┌──

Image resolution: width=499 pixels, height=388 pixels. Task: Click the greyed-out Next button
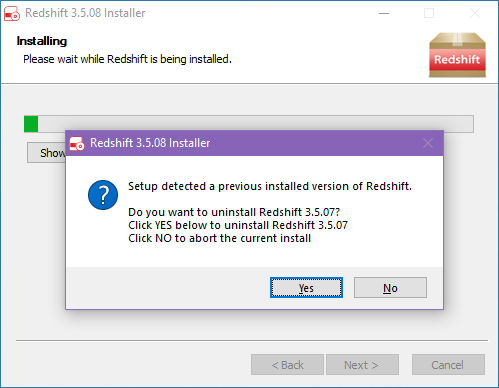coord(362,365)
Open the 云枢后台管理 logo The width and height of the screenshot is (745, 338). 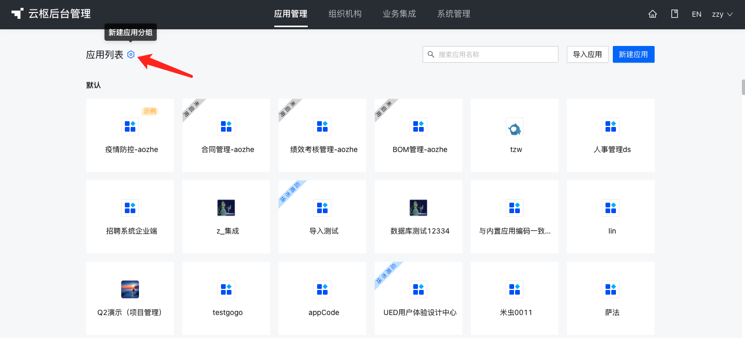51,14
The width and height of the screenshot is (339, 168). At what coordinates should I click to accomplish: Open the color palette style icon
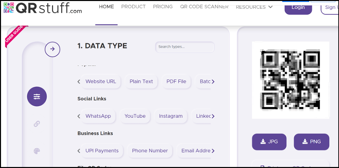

└──
┌──

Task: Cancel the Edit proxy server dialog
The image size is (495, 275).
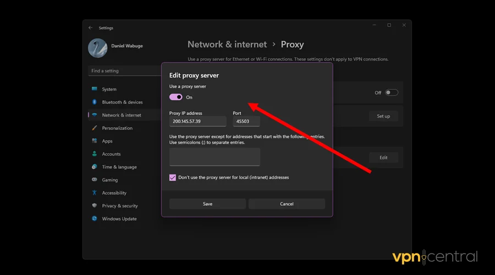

└──
┌──

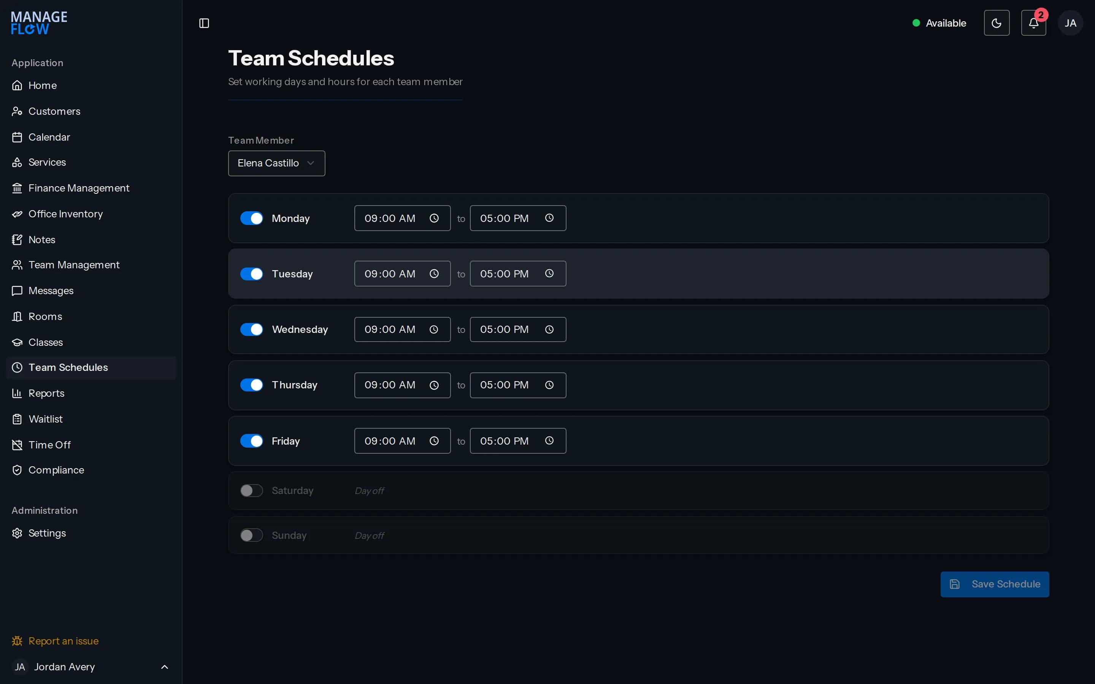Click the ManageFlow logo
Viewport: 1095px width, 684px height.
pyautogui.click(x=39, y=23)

└──

TASK — Within the listing above, extract exactly the lines from the line with "Task: Cancel the Edit proxy server dialog" to the line with "The image size is (495, 275).", the two named lines included, and no others.

WRITTEN SOLUTION —
Task: Cancel the Edit proxy server dialog
The image size is (495, 275).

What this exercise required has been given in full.